## EXERCISE
Search each line of the data for the word "folder"; copy every line where it is found.

## SUPPLIED ENTRIES
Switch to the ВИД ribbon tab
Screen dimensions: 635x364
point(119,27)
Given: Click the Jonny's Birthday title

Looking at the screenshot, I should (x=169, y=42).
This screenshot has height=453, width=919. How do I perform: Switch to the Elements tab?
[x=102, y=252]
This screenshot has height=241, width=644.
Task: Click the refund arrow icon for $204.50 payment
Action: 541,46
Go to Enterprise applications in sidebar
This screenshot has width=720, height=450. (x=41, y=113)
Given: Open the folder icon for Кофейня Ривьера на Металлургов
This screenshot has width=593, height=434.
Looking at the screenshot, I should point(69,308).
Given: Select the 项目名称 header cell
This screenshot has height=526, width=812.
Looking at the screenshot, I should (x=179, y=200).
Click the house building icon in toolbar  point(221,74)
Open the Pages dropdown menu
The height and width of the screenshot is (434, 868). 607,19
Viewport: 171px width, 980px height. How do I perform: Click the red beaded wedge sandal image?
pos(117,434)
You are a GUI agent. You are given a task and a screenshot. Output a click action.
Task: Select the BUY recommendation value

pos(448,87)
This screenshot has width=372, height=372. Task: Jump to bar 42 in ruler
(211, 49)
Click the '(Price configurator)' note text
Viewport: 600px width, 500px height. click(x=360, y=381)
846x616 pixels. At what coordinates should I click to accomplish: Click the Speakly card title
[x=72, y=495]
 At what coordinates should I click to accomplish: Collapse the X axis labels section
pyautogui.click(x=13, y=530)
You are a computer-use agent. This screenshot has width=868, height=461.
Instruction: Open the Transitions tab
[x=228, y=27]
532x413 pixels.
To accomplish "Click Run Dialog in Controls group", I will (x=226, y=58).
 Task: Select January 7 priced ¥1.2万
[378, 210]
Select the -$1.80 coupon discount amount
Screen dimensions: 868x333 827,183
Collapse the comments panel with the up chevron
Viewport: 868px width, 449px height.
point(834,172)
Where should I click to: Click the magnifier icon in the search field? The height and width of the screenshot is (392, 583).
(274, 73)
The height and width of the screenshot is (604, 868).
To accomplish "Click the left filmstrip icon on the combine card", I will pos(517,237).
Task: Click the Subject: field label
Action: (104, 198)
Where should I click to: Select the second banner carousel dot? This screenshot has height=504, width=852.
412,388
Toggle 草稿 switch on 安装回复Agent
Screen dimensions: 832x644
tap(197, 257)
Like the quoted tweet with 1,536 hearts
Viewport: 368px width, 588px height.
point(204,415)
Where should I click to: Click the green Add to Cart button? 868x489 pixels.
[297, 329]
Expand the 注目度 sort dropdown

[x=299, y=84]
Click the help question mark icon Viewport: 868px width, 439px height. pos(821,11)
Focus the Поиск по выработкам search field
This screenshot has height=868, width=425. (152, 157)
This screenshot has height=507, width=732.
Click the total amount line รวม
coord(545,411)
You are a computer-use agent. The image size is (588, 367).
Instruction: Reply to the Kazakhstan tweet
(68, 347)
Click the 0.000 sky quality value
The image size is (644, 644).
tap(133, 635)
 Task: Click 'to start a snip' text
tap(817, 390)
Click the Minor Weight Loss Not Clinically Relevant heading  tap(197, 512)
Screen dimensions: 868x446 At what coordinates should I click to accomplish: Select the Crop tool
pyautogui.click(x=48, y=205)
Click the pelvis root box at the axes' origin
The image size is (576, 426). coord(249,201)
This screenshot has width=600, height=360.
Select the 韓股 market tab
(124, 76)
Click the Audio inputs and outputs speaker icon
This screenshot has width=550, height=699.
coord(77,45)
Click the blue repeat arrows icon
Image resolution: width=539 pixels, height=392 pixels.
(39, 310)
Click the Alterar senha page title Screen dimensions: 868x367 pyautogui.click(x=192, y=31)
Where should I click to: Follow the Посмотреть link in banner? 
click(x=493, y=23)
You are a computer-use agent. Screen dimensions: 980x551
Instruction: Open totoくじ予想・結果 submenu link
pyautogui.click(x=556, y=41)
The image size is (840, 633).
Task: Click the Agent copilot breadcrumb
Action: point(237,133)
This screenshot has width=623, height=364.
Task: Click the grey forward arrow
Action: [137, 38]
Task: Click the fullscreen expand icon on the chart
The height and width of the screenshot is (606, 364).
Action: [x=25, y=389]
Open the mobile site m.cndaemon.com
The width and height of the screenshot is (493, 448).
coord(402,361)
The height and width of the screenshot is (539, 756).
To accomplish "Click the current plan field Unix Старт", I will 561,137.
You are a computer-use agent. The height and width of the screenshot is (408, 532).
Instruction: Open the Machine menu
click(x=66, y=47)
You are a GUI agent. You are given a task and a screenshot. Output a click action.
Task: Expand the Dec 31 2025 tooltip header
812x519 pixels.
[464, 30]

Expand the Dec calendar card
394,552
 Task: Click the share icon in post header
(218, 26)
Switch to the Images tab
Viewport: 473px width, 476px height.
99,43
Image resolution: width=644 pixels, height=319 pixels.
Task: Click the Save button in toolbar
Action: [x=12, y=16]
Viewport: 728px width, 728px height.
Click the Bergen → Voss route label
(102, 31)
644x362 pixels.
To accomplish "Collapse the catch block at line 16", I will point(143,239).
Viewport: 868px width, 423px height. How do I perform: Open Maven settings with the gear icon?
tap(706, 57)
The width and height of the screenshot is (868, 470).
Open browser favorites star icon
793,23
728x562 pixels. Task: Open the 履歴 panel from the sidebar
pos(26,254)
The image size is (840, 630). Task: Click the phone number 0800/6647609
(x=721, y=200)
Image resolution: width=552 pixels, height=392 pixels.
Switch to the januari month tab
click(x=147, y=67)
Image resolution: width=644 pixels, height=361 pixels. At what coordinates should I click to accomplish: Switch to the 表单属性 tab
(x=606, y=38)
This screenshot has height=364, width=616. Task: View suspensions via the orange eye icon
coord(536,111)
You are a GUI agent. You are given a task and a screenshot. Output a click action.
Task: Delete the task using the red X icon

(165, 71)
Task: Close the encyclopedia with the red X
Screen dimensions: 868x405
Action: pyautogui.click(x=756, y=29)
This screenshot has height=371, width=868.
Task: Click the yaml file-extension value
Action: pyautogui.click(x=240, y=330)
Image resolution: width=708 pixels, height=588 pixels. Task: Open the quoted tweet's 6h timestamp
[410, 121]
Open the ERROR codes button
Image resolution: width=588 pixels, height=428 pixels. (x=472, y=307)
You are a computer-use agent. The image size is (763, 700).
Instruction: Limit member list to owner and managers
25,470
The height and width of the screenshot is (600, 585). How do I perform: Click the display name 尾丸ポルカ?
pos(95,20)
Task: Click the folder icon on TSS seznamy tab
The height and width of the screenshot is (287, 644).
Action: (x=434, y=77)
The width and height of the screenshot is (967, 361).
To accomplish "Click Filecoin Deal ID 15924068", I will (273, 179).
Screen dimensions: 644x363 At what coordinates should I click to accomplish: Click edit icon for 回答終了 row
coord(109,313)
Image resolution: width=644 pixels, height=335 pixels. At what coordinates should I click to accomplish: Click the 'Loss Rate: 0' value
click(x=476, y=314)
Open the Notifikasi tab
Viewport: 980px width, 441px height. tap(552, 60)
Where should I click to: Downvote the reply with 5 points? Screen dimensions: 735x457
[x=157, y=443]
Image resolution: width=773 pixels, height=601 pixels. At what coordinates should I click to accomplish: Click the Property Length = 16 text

## SOLUTION TO THIS PROBLEM
Given: Open the folder icon for Кофейня Ривьера на Металлургов
Task: Click the folder icon on TSS seznamy tab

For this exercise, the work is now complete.